いや、可能性が高い、というより、本人から『港町があったら見つけ次第潰していたはず』と物騒すぎる言質を取っていたので、それは確定事項だったようだ。

 

 

 

聞き取り調査の結果、こんな事実が明らかになった。

 

この話を聞いて、『羅針盤は正しかったんだなぁ……』と、3人ともしみじみ思うこととなった。

 

高雄達がギリギリまで追い詰められたものの、結果だけ見れば、

『轟沈者なし、災害クラスの強敵を2体も無力化、未来に起こる大規模惨劇を未然に防ぐ』

といった、とんでもなくラッキーな展開となったのだ。

本来知覚できないバタフライエフェクトを実感することになるとは、夢にも思わなかった3人である。

 

 

 

・・・

 

 

 

「今回はっきりさせとかなきゃいけない点を整理してみますね……

1つ目は、彼女たちの今後の立ち位置について。

2つ目は、深海棲艦と艦娘の姿が、自由に切り替え可能だという事実をどうするか。

3つ目は、彼女たちのやらかしたことへの対応。

この辺が、何とかしなきゃいけないところになるでしょうか……」

 

「そうですね……鯉住少佐のおっしゃる通りです……

そのどれもが、国際問題級の案件ですけども……」

 

「なんか、言葉にしてみると、どうしようもない気がしてくるわね……」

 

 

「「「 ハァ…… 」」」

 

 

3人そろってため息をつく面々。

こんな話、どこから手をつければいいのだろうか?

 

少なくとも、この面々だけで結論を出せる話ではない。

 

 

「……そういえば鯉住少佐。

昨日私が入渠している間に、お師匠でもある鼎大将に連絡を取っていたそうですね?

なにか助けになるような話は無かったんでしょうか?」

 

「あー……そうですね……

ちょっと今回の件で重要な内容があったので、高雄さんには悪いと思いましたが、早急に鼎大将に連絡を入れさせていただきました。
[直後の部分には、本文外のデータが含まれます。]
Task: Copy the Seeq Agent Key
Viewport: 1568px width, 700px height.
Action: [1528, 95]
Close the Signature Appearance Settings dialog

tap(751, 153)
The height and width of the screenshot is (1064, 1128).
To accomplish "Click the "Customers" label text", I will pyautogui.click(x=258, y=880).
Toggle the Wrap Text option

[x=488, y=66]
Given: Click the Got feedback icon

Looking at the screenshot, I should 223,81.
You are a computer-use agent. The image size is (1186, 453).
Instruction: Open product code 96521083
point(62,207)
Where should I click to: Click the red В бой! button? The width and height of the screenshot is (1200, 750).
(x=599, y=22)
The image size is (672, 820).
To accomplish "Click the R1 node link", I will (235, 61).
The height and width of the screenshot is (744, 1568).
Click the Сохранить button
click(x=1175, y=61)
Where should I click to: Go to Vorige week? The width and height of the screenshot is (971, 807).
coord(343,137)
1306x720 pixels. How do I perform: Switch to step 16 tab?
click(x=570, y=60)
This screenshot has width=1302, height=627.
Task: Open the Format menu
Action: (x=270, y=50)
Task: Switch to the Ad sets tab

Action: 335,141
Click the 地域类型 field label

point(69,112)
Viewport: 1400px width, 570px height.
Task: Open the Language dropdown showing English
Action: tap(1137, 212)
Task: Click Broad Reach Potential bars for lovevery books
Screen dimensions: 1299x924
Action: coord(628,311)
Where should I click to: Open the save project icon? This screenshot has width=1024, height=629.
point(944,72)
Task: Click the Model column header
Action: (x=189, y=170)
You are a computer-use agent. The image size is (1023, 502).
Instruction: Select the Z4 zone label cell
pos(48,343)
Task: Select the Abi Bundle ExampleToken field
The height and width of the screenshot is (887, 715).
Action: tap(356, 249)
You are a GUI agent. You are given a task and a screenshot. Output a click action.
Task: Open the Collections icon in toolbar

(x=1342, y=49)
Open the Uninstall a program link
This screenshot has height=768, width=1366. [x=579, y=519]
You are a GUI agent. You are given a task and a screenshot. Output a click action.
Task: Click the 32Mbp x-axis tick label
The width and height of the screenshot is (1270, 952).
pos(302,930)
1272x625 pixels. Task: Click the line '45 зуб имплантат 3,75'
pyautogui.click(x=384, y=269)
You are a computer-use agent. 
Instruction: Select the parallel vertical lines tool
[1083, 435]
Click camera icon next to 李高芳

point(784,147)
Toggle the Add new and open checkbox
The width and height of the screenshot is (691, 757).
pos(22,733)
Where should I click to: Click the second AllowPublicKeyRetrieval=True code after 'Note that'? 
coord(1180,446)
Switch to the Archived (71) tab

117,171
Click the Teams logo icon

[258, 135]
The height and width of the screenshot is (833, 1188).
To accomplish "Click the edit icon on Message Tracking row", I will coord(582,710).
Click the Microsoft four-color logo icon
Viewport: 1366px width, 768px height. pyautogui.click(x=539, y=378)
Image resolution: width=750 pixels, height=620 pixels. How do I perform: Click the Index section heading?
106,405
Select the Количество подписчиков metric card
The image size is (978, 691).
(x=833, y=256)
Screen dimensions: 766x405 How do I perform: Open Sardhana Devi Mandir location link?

本来直属の上司である、白蓮大将か高雄さんから話を通すべきだとは思うんですが、何分事情が事情だったので……

申し訳ございません……」

 

「いえ、とんでもありません。お気になさらず。

しかし少佐、『重要な内容』とは、どのことを言っているのですか?

どの案件も重要すぎる物だと思うんですけど……」

 

「あぁ……そうですね……

まぁ、高雄さんなら問題ないかな……口も堅いでしょうし……」

 

「えっ……それってどういう……」

 

「実はですね。今回の件、例のふたりの艦娘化ですが……

ドロップ扱いではありません」

 

「……? ちょっとアンタ、どういうことよ?

艦娘が顕れるパターンなんて、建造かドロップだけでしょ?

確かに今回の件は、かなり異質なケースだと思うけど……」

 

「違うんだよ叢雲……今回のケースはね……『転化』って言います」

 

「て、転……化……?」

 

 

聞きなれないワードに、不穏なものを感じる叢雲と高雄。

ただでさえいっぱいいっぱいなのに、もっとヤバい情報が飛び出る気配をひしひしと感じる。

 

後で少佐から胃薬貰おう……

 

そんなことを考える高雄であった。

 

 

 




艦これも第2期になって初めてのイベントが開催されますね。